Species of gastropod

Jorunna spazzola is a species of sea slug, a dorid nudibranch, a shell-less marine gastropod mollusc in the family Discodorididae.

==Taxonomy==
It is possibly synonymous with Jorunna luisae.

Camacho-García et al. (2014) suggested Caribbean animals identified as Jorunna spazzola could constitute a distinct species, because they display external differences with the original description from southern Brazil.

==Distribution==
This species was described from Brazil. The distribution of Jorunna spazzola includes Florida, Honduras, Costa Rica, Venezuela, Cuba, Curaçao, Barbados, Virgin Islands, Turks and Caicos, Brazil and Panama.

==Description==
The body is oval. The mantle is rigid. Dorsum is flattened and covered with small caryophyllidia. Branchial leaves are very short. Background color is translucent gray with a few darker gray or brown patches over the dorsum. Mantle margin is surrounded by small opaque white glands. Rhinophores and gill are the same color as the rest of the body.
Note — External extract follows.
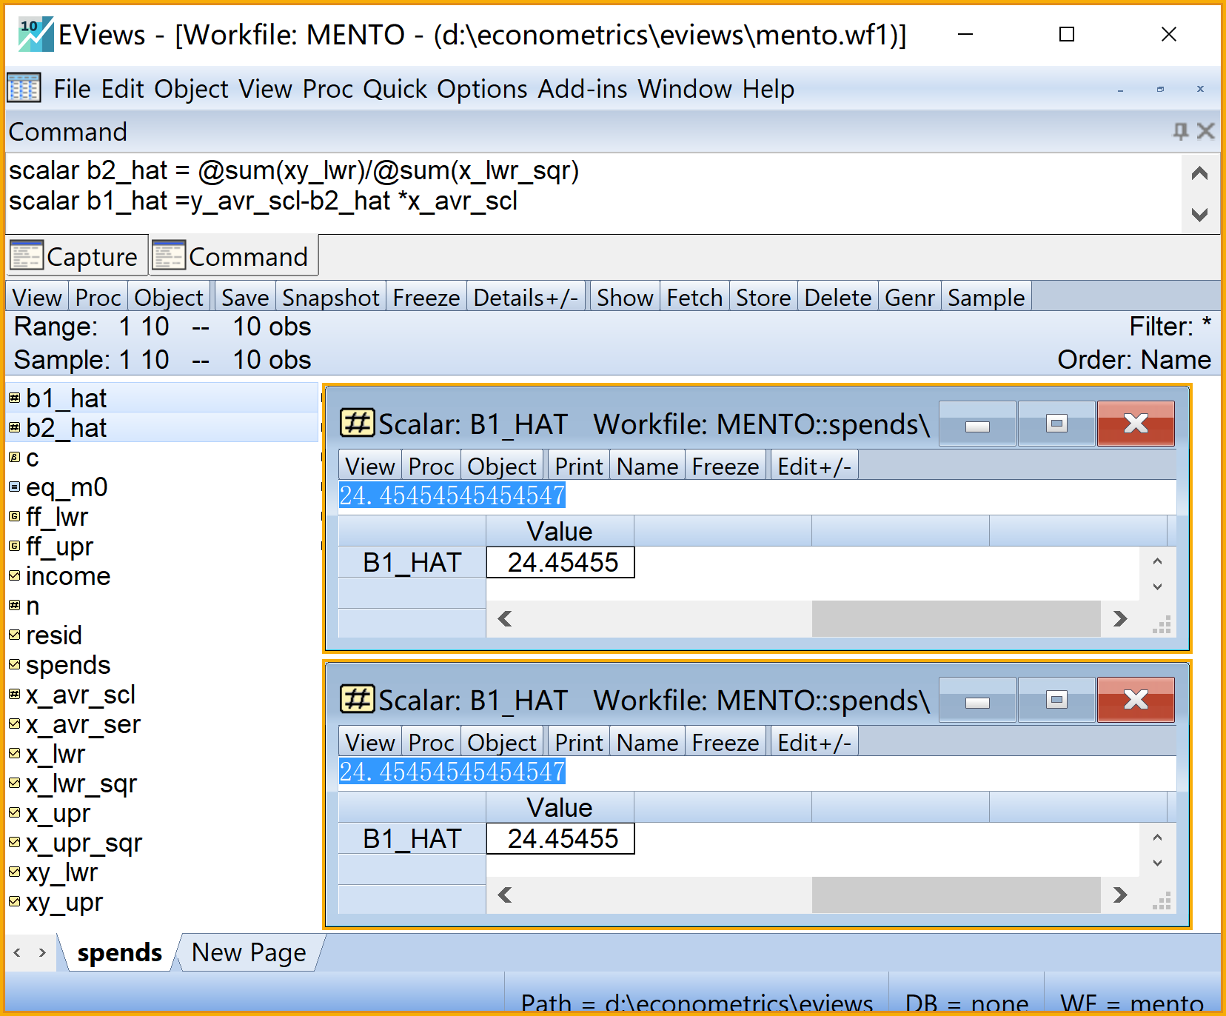Click the Genr button in workfile toolbar

click(x=909, y=298)
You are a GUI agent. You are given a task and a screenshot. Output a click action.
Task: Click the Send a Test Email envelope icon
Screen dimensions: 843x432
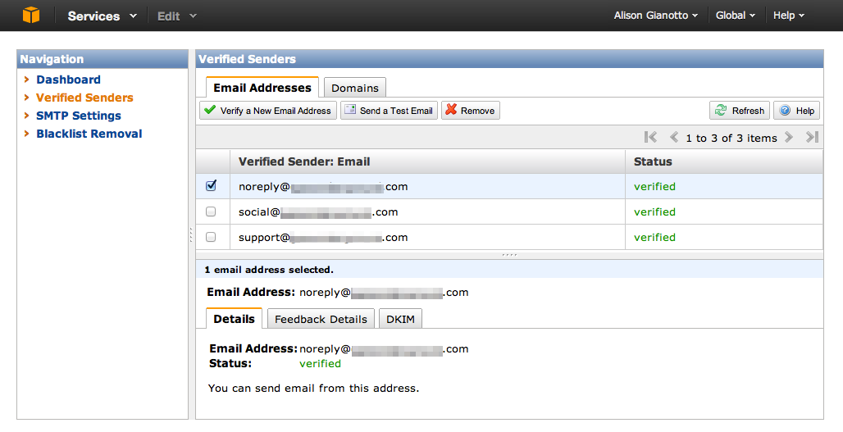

It is up to 18 mm long or up to is 36 mm.

According to Rudman (2008), this species is known mostly from internal characters and needs clarification.

== Ecology ==
Minimum recorded depth is 0 m. Maximum recorded depth is 1.5 m. It was found under rocks in Panama.

Prey of Jorunna spazzola include sponges of the order Haplosclerida: Callyspongia pallida and Chalinula sp. It is well camouflaged on its prey. This species is able to quickly change colors as a response to unknown environmental cues.